Mamba-based Spatio-Frequency Motion Perception for Video Camouflaged Object Detection
Xin Li, Keren Fu, Qijun Zhao
TL;DR
Vcamba introduces a Mamba-based framework that fuses spatio-temporal and frequency-temporal motion cues to tackle video camouflaged object detection. It advances frequency learning by a frequency-domain sequential scanning strategy and leverages dual long-range motion modules (SLMP and FLMP) to model dynamics in both spatial and phase domains. A fusion module (SFMF) unifies dual-domain representations, enabling robust, efficient VCOD with state-of-the-art results on MoCA-MASK and CAD while reducing computation. The approach highlights the value of phase-based frequency motion and structured long-range modeling for camouflage-breaking in video data. Overall, Vcamba demonstrates that integrating frequency information with Vision Mamba yields accurate, efficient camouflaged object detection in challenging video scenes.
Abstract
Existing video camouflaged object detection (VCOD) methods primarily rely on spatial appearances for motion perception. However, the high foreground-background similarity in VCOD limits the discriminability of such features (e.g. color and texture). Recent studies demonstrate that frequency features can not only compensate for appearance limitations, but also perceive motion through dynamic variations in spectral energy. Meanwhile, the emerging state space model called Mamba enables efficient motion perception in frame sequences with its linear-time long-sequence modeling capability.

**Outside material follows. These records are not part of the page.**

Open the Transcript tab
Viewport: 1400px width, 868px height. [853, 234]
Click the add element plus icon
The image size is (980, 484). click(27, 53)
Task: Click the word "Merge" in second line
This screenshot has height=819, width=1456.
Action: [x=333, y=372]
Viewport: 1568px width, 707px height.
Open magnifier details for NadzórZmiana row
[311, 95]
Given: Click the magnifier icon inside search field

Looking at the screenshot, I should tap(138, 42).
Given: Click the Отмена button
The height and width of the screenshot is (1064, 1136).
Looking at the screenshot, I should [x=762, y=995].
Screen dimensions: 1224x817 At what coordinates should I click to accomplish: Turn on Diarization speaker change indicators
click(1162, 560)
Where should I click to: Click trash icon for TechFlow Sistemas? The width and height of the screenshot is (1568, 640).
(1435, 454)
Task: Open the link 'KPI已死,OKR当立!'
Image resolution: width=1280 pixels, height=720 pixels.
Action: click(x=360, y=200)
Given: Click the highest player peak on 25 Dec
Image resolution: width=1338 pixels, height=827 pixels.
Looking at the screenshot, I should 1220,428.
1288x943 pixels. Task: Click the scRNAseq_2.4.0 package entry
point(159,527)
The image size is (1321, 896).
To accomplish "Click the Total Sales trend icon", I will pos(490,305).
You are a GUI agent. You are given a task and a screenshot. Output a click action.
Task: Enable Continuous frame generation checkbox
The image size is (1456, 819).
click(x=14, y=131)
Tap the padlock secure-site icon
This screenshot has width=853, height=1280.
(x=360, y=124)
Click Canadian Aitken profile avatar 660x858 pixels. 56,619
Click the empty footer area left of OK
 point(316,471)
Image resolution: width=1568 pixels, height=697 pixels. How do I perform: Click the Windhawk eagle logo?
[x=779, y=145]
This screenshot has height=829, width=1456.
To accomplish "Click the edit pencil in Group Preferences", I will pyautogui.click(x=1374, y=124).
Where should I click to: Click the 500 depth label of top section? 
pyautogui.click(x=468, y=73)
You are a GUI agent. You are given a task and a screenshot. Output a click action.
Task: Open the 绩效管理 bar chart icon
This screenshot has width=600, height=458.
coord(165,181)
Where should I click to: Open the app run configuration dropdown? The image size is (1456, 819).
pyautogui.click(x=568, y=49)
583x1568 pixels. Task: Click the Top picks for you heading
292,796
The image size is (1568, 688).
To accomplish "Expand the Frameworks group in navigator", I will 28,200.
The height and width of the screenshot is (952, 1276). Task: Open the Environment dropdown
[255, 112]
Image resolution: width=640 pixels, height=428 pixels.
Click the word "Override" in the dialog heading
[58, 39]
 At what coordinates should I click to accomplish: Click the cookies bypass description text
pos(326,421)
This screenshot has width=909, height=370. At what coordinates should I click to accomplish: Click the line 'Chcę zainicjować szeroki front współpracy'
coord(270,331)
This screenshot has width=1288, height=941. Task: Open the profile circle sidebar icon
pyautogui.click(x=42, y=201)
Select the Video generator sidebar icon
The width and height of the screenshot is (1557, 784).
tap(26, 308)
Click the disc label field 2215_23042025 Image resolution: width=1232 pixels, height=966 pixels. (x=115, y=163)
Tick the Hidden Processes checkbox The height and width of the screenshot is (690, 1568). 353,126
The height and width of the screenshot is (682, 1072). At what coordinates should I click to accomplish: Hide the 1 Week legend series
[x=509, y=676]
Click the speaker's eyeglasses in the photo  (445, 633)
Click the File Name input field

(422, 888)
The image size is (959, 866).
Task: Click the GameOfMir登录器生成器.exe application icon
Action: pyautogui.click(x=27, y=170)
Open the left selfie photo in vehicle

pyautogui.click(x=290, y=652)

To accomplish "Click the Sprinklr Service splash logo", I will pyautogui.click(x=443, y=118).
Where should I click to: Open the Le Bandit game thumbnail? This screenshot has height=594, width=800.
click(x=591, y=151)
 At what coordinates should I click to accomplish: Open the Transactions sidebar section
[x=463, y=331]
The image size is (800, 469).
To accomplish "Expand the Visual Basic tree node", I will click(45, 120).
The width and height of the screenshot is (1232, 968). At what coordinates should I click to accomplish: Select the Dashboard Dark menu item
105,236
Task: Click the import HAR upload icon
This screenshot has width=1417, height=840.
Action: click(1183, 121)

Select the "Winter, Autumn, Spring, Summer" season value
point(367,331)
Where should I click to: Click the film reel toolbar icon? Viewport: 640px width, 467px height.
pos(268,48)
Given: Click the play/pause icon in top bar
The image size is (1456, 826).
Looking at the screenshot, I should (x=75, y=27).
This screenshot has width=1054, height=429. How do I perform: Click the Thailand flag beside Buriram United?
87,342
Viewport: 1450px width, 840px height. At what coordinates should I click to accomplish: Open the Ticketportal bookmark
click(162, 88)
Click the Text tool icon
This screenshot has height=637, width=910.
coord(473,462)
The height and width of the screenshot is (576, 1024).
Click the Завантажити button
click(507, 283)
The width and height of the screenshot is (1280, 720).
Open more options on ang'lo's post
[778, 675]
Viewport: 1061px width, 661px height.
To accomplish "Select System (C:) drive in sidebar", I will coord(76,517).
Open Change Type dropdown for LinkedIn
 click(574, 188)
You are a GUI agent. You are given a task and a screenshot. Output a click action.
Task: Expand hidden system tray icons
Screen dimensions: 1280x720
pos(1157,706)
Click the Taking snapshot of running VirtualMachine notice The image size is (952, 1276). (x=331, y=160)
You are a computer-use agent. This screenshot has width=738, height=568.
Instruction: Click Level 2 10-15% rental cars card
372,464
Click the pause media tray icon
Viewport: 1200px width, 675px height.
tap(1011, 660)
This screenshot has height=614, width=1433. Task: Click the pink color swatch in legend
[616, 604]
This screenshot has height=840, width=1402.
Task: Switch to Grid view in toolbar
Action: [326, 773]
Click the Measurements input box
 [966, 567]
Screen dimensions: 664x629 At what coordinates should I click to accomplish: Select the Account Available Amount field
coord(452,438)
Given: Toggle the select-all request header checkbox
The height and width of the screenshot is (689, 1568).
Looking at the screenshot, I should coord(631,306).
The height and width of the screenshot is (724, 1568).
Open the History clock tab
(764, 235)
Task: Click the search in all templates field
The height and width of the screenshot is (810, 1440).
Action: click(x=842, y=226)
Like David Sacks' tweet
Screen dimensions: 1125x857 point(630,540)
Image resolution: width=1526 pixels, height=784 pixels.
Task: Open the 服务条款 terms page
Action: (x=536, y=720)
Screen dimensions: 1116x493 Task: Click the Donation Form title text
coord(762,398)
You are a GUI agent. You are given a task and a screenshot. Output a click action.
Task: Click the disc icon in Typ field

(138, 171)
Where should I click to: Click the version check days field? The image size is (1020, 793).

Motivated by this, we propose Vcamba, a visual camouflage Mamba based on spatio-frequency motion perception that integrates frequency and spatial features for efficient and accurate VCOD. Specifically, by analyzing the spatial representations of frequency components, we reveal a structural evolution pattern that emerges from the ordered superposition of components. Based on this observation, we propose a unique frequency-domain sequential scanning (FSS) strategy to unfold the spectrum. Utilizing FSS, the adaptive frequency enhancement (AFE) module employs Mamba to model the causal dependencies within sequences, enabling effective frequency learning. Furthermore, we propose a space-based long-range motion perception (SLMP) module and a frequency-based long-range motion perception (FLMP) module to model spatio-temporal and frequency-temporal sequences. Finally, the space and frequency motion fusion module (SFMF) integrates dual-domain features into unified motion representation. Experiments show that Vcamba outperforms state-of-the-art methods across 6 evaluation metrics on 2 datasets with lower computation cost, confirming its superiority. Code is available at: https://github.com/BoydeLi/Vcamba.